(Data extracts)
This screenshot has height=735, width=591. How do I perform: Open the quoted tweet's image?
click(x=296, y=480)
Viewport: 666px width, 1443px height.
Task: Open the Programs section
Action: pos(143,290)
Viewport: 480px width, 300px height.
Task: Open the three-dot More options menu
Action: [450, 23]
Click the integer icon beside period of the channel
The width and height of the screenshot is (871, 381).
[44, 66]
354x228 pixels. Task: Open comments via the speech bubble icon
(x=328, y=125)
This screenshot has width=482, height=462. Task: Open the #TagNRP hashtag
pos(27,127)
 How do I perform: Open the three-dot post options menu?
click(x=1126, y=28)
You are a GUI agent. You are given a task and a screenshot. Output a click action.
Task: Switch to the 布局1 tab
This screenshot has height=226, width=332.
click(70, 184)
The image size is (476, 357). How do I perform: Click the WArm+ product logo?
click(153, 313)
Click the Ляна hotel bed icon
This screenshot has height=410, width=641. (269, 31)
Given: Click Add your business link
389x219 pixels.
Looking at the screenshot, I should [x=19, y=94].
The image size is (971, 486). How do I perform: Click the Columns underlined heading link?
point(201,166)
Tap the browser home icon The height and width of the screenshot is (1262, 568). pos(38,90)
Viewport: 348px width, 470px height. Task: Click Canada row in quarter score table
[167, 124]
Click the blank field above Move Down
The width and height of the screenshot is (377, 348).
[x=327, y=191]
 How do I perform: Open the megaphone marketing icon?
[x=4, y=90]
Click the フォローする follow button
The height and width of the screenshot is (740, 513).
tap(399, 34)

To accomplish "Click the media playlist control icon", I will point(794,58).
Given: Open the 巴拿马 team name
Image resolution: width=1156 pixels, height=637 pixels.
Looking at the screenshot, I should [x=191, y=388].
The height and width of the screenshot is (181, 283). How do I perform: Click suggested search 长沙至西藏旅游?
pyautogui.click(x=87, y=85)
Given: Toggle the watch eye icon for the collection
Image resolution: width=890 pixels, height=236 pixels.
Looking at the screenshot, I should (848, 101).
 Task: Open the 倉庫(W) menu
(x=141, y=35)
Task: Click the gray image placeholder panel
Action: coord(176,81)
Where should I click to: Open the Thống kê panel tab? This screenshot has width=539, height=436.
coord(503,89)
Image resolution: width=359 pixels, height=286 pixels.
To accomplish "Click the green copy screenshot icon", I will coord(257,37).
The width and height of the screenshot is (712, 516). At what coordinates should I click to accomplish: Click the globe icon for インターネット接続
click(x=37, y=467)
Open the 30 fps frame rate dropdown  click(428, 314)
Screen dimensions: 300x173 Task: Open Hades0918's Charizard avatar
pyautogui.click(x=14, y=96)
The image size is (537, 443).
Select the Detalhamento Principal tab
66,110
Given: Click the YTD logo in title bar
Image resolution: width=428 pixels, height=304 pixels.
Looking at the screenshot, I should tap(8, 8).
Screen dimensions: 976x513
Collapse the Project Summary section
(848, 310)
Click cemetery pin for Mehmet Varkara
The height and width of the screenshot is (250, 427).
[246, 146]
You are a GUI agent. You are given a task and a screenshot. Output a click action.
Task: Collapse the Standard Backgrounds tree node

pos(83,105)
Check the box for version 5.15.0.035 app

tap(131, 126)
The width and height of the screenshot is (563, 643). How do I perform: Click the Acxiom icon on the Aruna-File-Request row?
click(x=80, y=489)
(End Data extracts)
Quote exactly and only the lines from the one holding "Check the box for version 5.15.0.035 app" through the end of the data.

Check the box for version 5.15.0.035 app

tap(131, 126)
The width and height of the screenshot is (563, 643). How do I perform: Click the Acxiom icon on the Aruna-File-Request row?
click(x=80, y=489)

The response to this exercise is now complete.